Giving Thanks for the Bay
As has become our ‘family tradition’, this writer and her husband avoided holiday traffic and Black Friday crowds by organizing a mini-cruiseout over the weekend, inviting any number of sailing friends to join us when their schedules allowed. By 11 a.m. Thursday morning, we were the only boat anchored in Clipper Cove, having taken advantage of an unusually high tide to ensure we wouldn’t run aground at the shoaly entrance. We were just drying off after the drizzly motor over and settling in with a hot cup tea when another boat — no one we knew — dropped anchor as close to us as was safely possible . . . in a harbor that could easily hold hundreds of boats! Why some boaters feel the need to snuggle up as close as possible to other boats will always remain one of life’s deepest mysteries. Regardless, we had what Arlo Guthrie would have called a ‘Thanksgiving meal that couldn’t be beat’ and enjoyed the rest of the day.
Of course our friends had their own family traditions on the Big Day, so most of them showed up on Friday. We all spent the day hopping from boat to boat, sharing tea, stories and even an outstanding cioppino. The last boat arrived late in the evening, stopped at the entrance until the tide buoyed them off, and we all made plans for some shoreside exploring the next day.
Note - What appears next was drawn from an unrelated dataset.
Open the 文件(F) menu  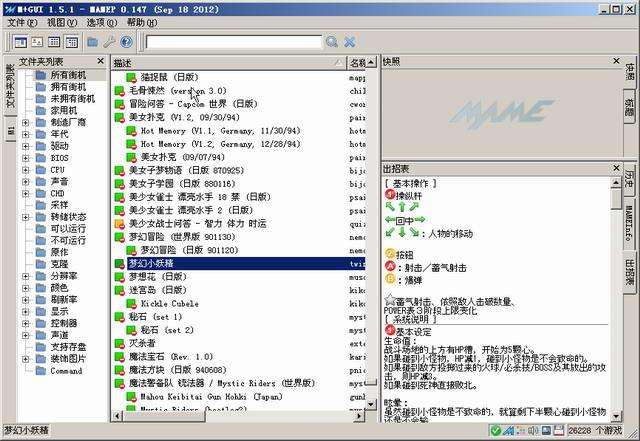tap(21, 22)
Did you know there are four wineries on Treasure Island, plus a vodka distillery? Neither did we, until we spoke with Roger Ladwig, harbormaster at Treasure Island Marina. He reminded us that folks who plan to anchor in Clipper Cove for longer than 24 hours need to call (415) 274-0382 or go to www.sftreasureisland.org to notify the Treasure Island Development Authority. He also suggested that anyone who wants to dinghy ashore at the marina, rather than at the beach, should contact him about parking at the dinghy dock. If you have big plans ashore, it might be just as easy to get overnight moorage at the marina for $1/ft.
Our first stop was at The Winery, just behind the marina. We were greeted by Fiona Tropiano who confirmed there were three other wineries on the island, all of which would happily offer wine tastings if scheduled in advance. Though it’s planned for the future, there is currently no transportation between the wineries, so Fiona suggested that those on foot start at the far end of the island and make The Winery the last — and most conveniently located — stop. If your yacht club would like to organize a wine tasting tour during your next Clipper Cove cruise-out, be sure to email Fiona, who can put you in touch with the other wineries.
Fiona then told us about the Treasure Island Flea, a flea market/crafts fair/antique show that runs year-round on the last weekend of each month (except next month). It was just $3 to get in and was a fun way to spend the morning. We would have explored the island a while longer but a northerly piped up so we headed back to check on the boats. After the wind settled down, the Borg family headed ashore to bury some pirate treasure. Great lengths were taken to ensure the secrecy of its final resting spot — including the threat of beheading if we even hinted at its location — so it will hopefully be there when they dig it up on their next visit.
Sunday was the day to head home for most folks, but for Brian Cline and his girlfriend Margy, it was the day to leave home. The Berkeley-based couple stopped into Clipper to say adios, as they were heading to Mexico aboard their Pacific Seacraft Dana 24 Maris. Look for updates from them in upcoming issues of Latitude 38.
As we sailed back to Sausalito yesterday, we were impressed by the number of boats taking advantage of all the Bay has to offer in the winter. It may not be as warm as Mexico or as exotic as the South Pacific, but San Francisco Bay has a charm all her own and we’re thankful to call her home.